Rather, the riddle referred to in the essay’s, and the book’s, title is the one of the very being of the Sphinx itself. Barfield’s admired teacher, the Austrian spiritual scientist Rudolf Steiner (1861 – 1925), once explained this other, deeper riddle as follows:
If you recall the all-embracing significance of the figure of the Sphinx, which was intended to represent the great riddle of human evolution, then you have in fact what a clairvoyant culture, which was inwardly aware of the truth about humanity, put before this humanity. The features which stand out separately in the Sphinx [i.e. the lion, the bull and the eagle together with the underlying human] are in human nature inwardly interwoven. […] If one weaves these elements together, then the human form as we have it today comes into being before us. The clairvoyant consciousness cannot then look upon a sphinx — which to begin with does not resemble a man at all — without saying to himself: ‘Thou art I myself!’
Barfield, lamenting those artists and scientists who disregard all that is distinctive and best in the human as a question and a reality, does not go into all that background. He simply touches on the riddle in the lightest of ways:
What was, or rather what is, the meaning of anthropos [Greek: the human being]? Asked originally by the Sphinx, this question was answered in the Mysteries not in the indicative but in the imperative mood: gnōthi seauton — know thyself!

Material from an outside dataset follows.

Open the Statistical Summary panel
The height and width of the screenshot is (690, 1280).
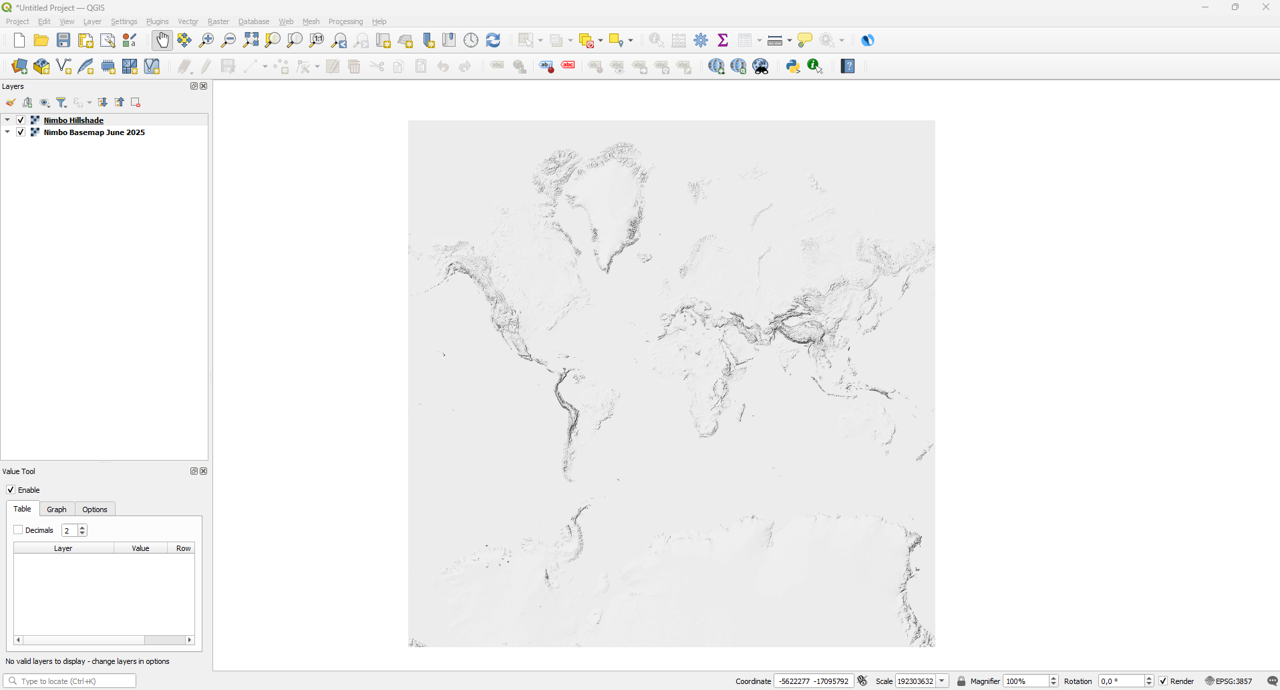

For me, the editor of this collection, Barfield’s question is emblematic of his spiritual and intellectual quest. It seemed, in present circumstances, as worthy as ever to appear on the cover. “Know thyself” remains a good and neglected answer also, since we each need to answer this question one person at a time.
In fact the essay, “The Riddle of the Sphinx”, with its question about the meaning of the human being, is something of a hinge point for the book as a whole.

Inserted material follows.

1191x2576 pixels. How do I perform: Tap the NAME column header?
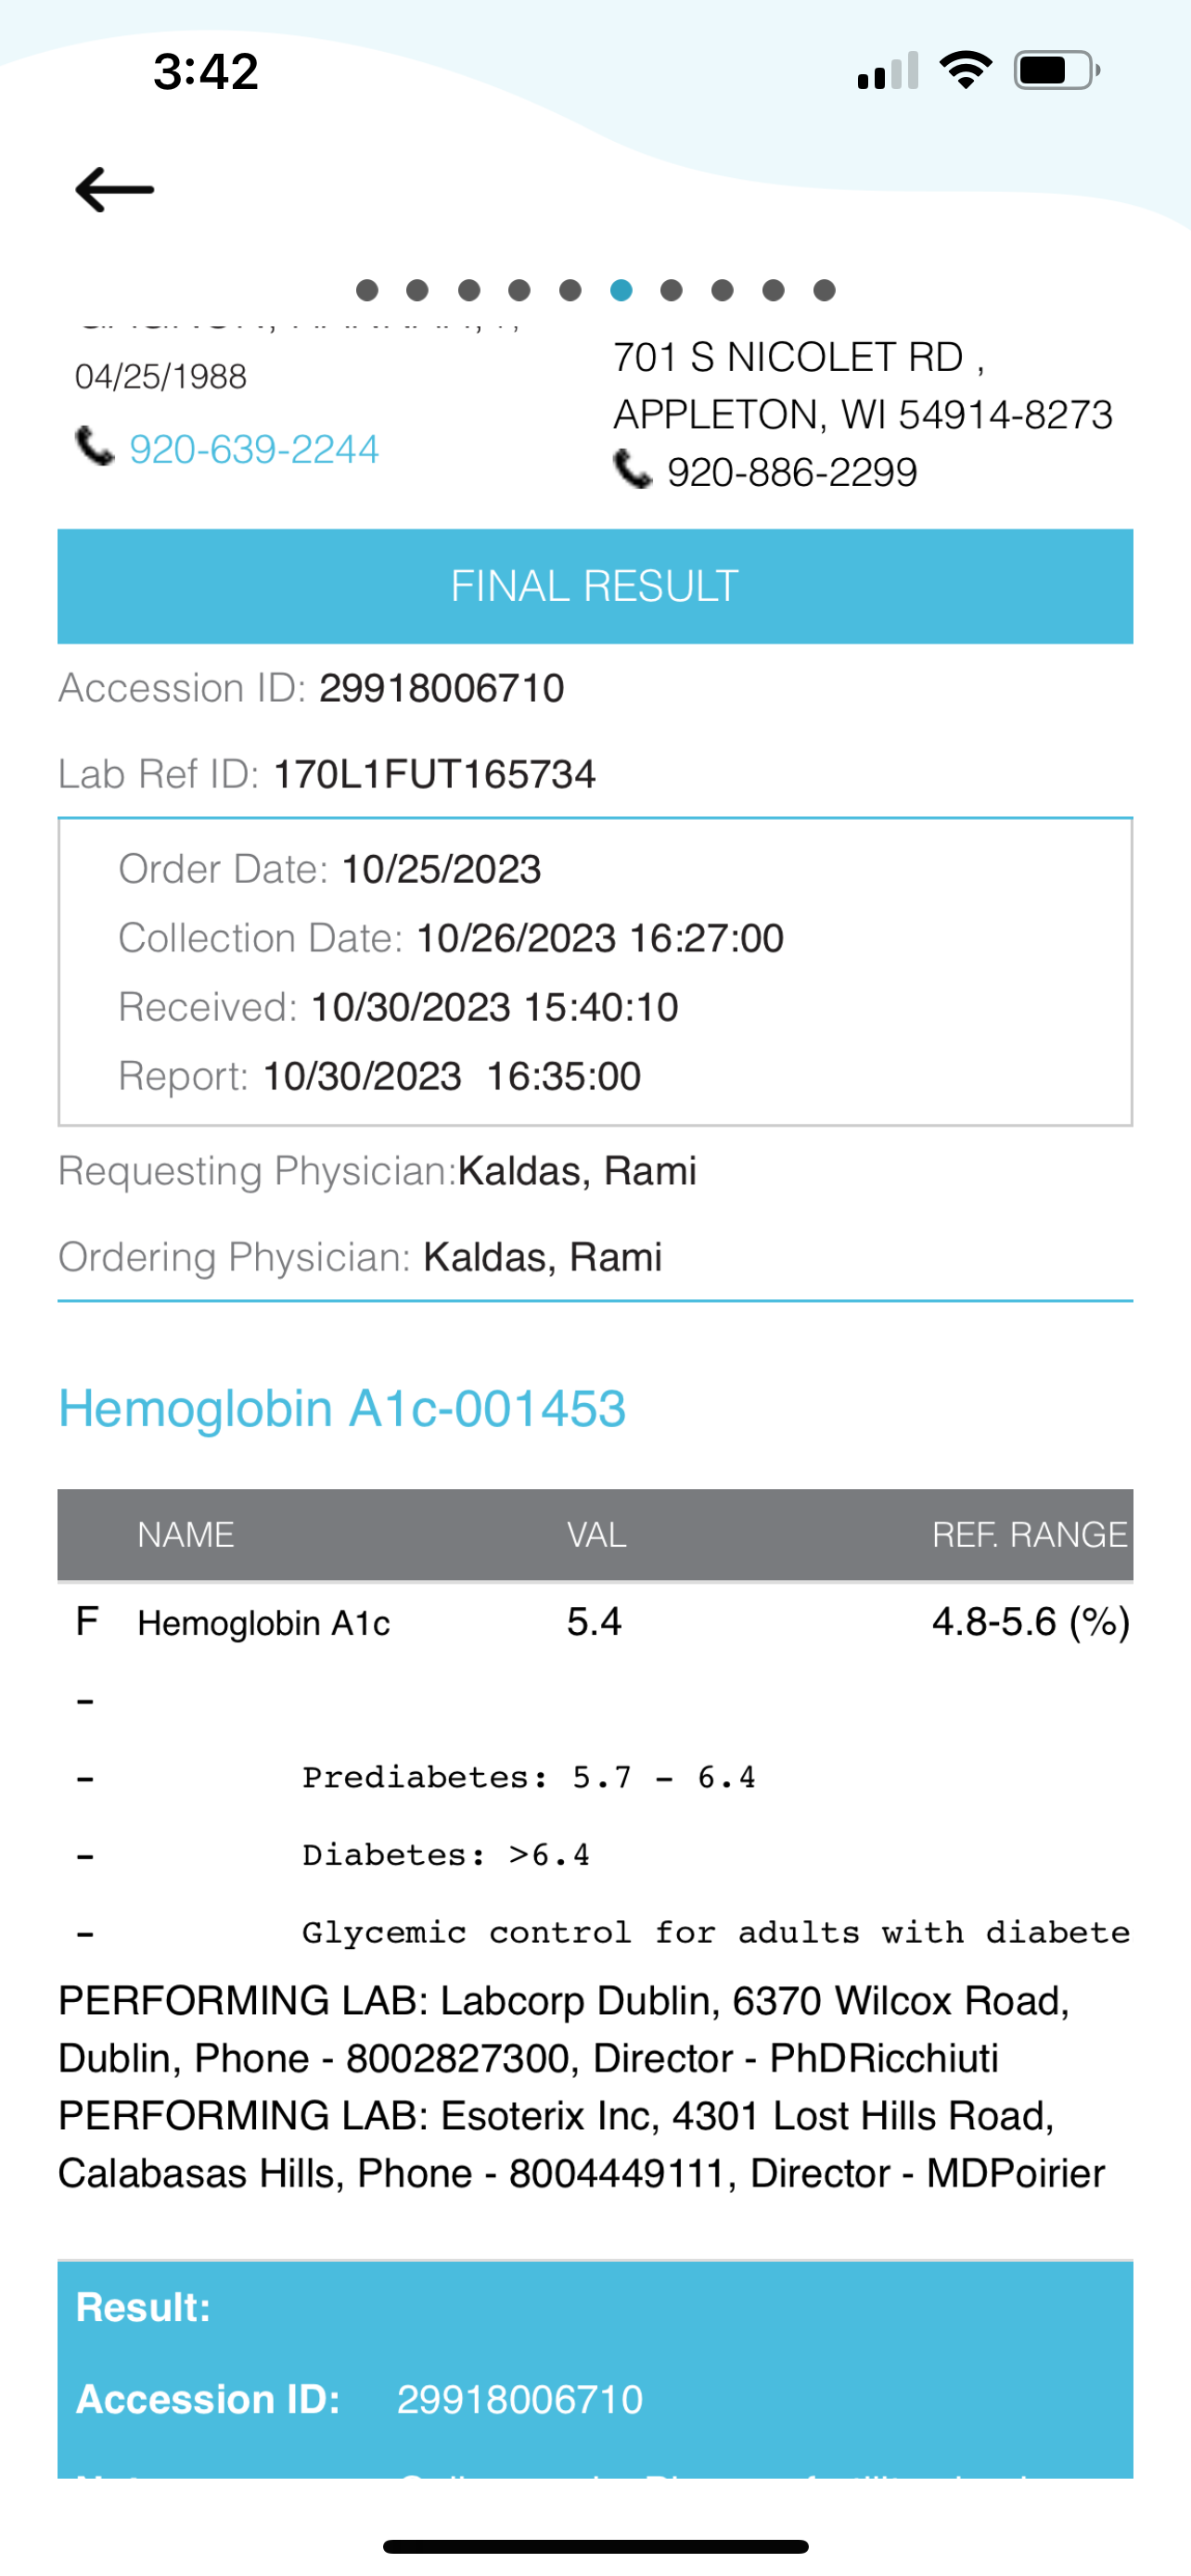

The essays in the book before the title essay showcase the ways in which Barfield demonstrated, through scrupulous scholarship that anyone could replicate, that human consciousness has evolved in during the period of recorded history.
Barfield’s path towards understanding this evolution began with an immediate, and common, personal experience: it was what he called the ‘‘felt change of consciousness’’ that came while reading lyric poetry. The poet’s use of metaphor brings the reader to see the world differently. His path continued with a careful philological investigation of changes in the meanings of particular (Greek, Latin, earlier English) roots of the words we use today, together with a closely reasoned account of how those changes had come to be.
Concomitant with this evolution has been the loss of the experience of connection with the natural world, an apparent withdrawal of meaning. This has been the condition of a new human freedom: freedom from nature, from custom, from the spiritual world itself. It should not need pressing at the moment that this freedom is accompanied by an awesome depth of responsibility.
After the title essay, the book contains essays, among other topics, about: literary Romanticism’s attempts to perceive meanings in the world denied by materialistic ways of thinking, Goethe’s holistic perception of phenomena, and fresh readings of the Bible and of literature. There is also a good deal of the contents of Rudolf Steiner’s findings, which are likely to be new even to committed Barfield readers.
In this way, The Riddle of the Sphinx, which we at the Owen Barfield Literary Estate are so pleased to publish approximately a quarter of a century after Barfield’s death, represents the full sweep of his achievement.